Input for this task:
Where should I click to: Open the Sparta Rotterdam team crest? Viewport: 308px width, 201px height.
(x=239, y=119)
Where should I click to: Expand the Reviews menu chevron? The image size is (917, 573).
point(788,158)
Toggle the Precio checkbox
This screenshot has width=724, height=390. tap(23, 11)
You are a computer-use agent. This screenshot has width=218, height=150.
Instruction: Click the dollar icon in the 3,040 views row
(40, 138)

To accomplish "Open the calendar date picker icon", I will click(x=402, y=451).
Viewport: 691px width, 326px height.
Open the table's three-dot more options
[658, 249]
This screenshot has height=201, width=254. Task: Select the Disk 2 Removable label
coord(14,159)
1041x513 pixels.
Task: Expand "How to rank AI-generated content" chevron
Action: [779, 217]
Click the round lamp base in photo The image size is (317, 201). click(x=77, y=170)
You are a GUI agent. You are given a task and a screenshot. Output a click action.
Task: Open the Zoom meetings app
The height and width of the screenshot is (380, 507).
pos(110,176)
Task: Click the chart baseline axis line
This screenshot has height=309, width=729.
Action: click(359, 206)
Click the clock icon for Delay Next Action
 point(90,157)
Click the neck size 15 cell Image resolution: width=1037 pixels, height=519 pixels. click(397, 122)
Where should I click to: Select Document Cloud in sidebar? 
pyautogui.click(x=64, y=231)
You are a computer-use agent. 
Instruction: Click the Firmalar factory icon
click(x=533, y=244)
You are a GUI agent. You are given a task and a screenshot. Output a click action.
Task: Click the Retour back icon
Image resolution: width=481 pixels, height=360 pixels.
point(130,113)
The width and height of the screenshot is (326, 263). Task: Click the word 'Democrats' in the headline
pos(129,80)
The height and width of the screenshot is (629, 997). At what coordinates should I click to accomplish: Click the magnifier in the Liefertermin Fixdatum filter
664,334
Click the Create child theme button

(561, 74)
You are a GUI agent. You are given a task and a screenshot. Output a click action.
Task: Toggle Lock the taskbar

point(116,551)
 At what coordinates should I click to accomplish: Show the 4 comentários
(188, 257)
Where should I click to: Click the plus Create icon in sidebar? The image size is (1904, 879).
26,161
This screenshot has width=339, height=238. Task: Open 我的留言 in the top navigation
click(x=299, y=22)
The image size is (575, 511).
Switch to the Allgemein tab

Directions for this task: Say each line again exactly as it appears above.

Your response:
Where should I click to: Open the Sparta Rotterdam team crest? Viewport: 308px width, 201px height.
(x=239, y=119)
Where should I click to: Expand the Reviews menu chevron? The image size is (917, 573).
point(788,158)
Toggle the Precio checkbox
This screenshot has width=724, height=390. tap(23, 11)
You are a computer-use agent. This screenshot has width=218, height=150.
Instruction: Click the dollar icon in the 3,040 views row
(40, 138)

To accomplish "Open the calendar date picker icon", I will click(x=402, y=451).
Viewport: 691px width, 326px height.
Open the table's three-dot more options
[658, 249]
This screenshot has height=201, width=254. Task: Select the Disk 2 Removable label
coord(14,159)
1041x513 pixels.
Task: Expand "How to rank AI-generated content" chevron
Action: [779, 217]
Click the round lamp base in photo The image size is (317, 201). click(x=77, y=170)
You are a GUI agent. You are given a task and a screenshot. Output a click action.
Task: Open the Zoom meetings app
The height and width of the screenshot is (380, 507).
pos(110,176)
Task: Click the chart baseline axis line
This screenshot has height=309, width=729.
Action: click(359, 206)
Click the clock icon for Delay Next Action
 point(90,157)
Click the neck size 15 cell Image resolution: width=1037 pixels, height=519 pixels. click(397, 122)
Where should I click to: Select Document Cloud in sidebar? 
pyautogui.click(x=64, y=231)
You are a computer-use agent. 
Instruction: Click the Firmalar factory icon
click(x=533, y=244)
You are a GUI agent. You are given a task and a screenshot. Output a click action.
Task: Click the Retour back icon
Image resolution: width=481 pixels, height=360 pixels.
point(130,113)
The width and height of the screenshot is (326, 263). Task: Click the word 'Democrats' in the headline
pos(129,80)
The height and width of the screenshot is (629, 997). At what coordinates should I click to accomplish: Click the magnifier in the Liefertermin Fixdatum filter
664,334
Click the Create child theme button

(561, 74)
You are a GUI agent. You are given a task and a screenshot. Output a click action.
Task: Toggle Lock the taskbar

point(116,551)
 At what coordinates should I click to accomplish: Show the 4 comentários
(188, 257)
Where should I click to: Click the plus Create icon in sidebar? The image size is (1904, 879).
26,161
This screenshot has width=339, height=238. Task: Open 我的留言 in the top navigation
click(x=299, y=22)
The image size is (575, 511).
Switch to the Allgemein tab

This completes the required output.